Coup de gueule: Nouvelle étape judiciaire dans l'affaire Mennesson
Le parquet général de la Cour de cassation s'est dit mardi favorable à l'inscription à l'état civil français des jumelles Mennesson.
Retournement de situation dans l'affaire Mennesson, emblématique de la lutte pour la légalisation des mères porteuses en France.
Ce mardi, pour la première fois et contre toute attente, le parquet général s'est dit favorable à l'inscription à l'état civil français des jumelles Mennesson, nées il y a dix ans après une gestation pour autrui réalisée aux États-Unis avec une mère porteuse californienne.
Échaudé par un long combat judiciaire pour faire reconnaître la filiation avec leurs jumelles en France, le couple Mennesson ne veut pas crier victoire avant l'heure. «C'est une étape mais nous ne voulons pas nous réjouir trop vite.
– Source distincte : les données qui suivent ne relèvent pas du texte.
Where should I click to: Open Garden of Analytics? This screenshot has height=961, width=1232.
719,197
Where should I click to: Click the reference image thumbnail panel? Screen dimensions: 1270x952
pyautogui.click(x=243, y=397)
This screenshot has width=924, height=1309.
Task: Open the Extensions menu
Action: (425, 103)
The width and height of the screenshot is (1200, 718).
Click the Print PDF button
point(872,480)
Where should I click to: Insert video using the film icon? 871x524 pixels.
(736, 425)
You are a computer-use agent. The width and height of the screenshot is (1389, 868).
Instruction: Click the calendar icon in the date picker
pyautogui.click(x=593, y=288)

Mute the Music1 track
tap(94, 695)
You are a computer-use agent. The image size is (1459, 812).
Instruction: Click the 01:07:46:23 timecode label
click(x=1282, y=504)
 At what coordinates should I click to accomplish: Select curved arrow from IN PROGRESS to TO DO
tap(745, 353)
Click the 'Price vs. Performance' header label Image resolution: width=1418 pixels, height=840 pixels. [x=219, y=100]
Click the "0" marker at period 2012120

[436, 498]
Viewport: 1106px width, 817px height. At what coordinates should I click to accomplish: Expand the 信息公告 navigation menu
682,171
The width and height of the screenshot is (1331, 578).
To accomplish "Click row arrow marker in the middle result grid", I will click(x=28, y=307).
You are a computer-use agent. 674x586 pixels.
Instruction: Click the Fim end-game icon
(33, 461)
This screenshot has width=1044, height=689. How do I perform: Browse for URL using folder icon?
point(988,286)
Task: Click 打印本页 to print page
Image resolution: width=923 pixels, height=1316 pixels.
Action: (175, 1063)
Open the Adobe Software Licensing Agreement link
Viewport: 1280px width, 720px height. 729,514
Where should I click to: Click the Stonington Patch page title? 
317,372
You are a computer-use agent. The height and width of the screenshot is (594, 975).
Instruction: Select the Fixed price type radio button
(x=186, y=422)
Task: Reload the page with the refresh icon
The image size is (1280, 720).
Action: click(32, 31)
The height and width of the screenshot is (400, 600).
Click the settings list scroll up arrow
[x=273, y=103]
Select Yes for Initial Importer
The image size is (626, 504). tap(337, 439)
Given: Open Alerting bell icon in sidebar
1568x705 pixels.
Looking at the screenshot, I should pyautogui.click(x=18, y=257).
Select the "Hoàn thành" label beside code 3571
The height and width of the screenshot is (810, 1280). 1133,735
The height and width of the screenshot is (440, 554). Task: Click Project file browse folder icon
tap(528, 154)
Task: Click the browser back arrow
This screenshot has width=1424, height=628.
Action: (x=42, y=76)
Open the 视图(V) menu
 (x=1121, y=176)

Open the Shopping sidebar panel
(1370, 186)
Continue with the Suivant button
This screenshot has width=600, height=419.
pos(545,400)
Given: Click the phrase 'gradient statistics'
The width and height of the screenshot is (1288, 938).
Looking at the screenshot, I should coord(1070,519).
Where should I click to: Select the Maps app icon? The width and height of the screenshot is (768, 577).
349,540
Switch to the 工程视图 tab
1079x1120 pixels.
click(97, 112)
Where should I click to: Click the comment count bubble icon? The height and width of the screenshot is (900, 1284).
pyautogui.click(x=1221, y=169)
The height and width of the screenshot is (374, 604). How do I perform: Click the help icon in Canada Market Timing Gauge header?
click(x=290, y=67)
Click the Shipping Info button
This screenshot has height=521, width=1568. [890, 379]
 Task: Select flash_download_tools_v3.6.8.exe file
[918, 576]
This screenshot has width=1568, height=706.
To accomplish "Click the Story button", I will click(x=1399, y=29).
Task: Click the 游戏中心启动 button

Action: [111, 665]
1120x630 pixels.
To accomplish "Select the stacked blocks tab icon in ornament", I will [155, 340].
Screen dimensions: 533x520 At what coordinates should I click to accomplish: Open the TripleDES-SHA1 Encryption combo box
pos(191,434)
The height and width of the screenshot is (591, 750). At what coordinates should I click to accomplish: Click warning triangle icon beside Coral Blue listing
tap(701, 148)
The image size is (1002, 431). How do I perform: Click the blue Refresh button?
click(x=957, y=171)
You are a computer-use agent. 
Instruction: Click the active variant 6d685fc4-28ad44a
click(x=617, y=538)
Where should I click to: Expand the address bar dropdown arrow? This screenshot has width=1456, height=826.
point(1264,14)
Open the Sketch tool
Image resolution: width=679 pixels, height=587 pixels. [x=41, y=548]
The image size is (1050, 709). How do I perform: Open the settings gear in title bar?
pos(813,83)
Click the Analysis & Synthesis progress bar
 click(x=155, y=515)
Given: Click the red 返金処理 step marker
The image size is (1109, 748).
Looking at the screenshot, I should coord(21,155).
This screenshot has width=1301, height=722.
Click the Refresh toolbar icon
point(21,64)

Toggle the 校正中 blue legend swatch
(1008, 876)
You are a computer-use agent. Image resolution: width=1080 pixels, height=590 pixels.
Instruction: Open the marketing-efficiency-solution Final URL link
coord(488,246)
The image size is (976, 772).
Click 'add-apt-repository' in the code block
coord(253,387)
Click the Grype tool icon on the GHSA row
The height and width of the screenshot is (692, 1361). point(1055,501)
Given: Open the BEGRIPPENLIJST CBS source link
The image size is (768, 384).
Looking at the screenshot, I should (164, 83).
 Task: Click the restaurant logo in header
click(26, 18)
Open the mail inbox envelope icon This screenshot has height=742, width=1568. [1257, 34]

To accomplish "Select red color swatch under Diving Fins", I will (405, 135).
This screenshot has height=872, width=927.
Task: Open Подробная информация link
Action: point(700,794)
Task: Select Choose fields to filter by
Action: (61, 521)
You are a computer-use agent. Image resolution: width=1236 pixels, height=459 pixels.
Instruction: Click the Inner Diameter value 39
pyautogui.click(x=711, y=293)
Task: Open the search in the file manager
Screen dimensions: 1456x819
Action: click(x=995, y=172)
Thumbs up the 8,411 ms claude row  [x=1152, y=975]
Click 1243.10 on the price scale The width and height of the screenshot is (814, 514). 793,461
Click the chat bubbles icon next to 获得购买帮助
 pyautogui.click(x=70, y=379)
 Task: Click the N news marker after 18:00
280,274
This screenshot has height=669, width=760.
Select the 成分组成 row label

Ce qui est important, c'est la décision des juges», tempère Sylvie Mennesson.
«Il n'est pas neutre pour un enfant de 10 ans de vivre en France, avec des parents français, sans avoir la nationalité française. L'avocat général est allé dans ce sens alors que nous redoutions qu'il mette en avant les intérêts supposés de la société et de l'ordre public», commente Me Bruno Potier de la Varde, avocat des Mennesson à la Cour de cassation.
En 2008, la Cour de cassation avait annulé la transcription d'état civil.
«C'est inespéré ! s'est pour sa part émue Me Nathalie Boudjerada, également avocate du couple. C'est une occasion historique pour la Cour de cassation de faire bouger les lignes pour les droits de l'enfant.
Elle pourra rappeler que la norme internationale à vocation à primer sur le droit interne.» Le prochain épisode de cette saga judiciaire aura lieu le 6 avril, date à laquelle la Cour de cassation rendra sa décision.
Reste à savoir si elle suivra l'avocat général qui a demandé d'annuler un arrêt de la cour d'appel de Paris de mars 2010. Ce dernier confirmait la filiation des fillettes avec leurs parents français mais refusait d'inscrire leurs actes de naissance à l'état civil français.
«Le droit à une vie familiale normale»
Mardi, l'avocat général a commencé par évoquer «les campus américains où les ovocytes s'échangent comme des cartes Pokémon dans les cours de récréation» et «l'Inde, où les femmes font de la gestation pour autrui comme on élève des poulets en batterie».
Et estimé dans la foulée qu'il n'était pas inconvenant que la France -où la gestation pour autrui est interdite civilement et pénalement- rappelle «son idée de civilisation et d'humanité». Mais que faire quand cette gestation pour autrui a lieu à l'étranger et que les enfants qui en sont issus vivent en France ?
«Allons-nous laisser dans la clandestinité juridique des enfants qui vivent en France depuis plus de dix ans?, a interrogé l'avocat général. Est-ce une mesure vitale pour la sauvegarde de nos principes que de les confiner dans une situation de sans-papiers?»
Évoquant l'article 8 de la Convention européenne des droits de l'homme, il a alors défendu le droit de ces enfants à mener une vie familiale normale.
Si la Cour de cassation suit le parquet, son arrêt ferait jurisprudence et sortirait de l'impasse juridique des enfants nés d'une gestation pour autrui pratiquée de manière légale à l'étranger.
Mais le brûlant débat sur les mères porteuses qui divise les philosophes comme les politiques ne sera pas clos pour autant. En outre, la Cour de cassation a examiné mardi une autre demande de filiation pour un enfant né à la suite de gestation pour autrui -cette fois réalisée sans cadre légal.
Dans ce cas, le premier avocat général s'est prononcé contre la retranscription de la filiation.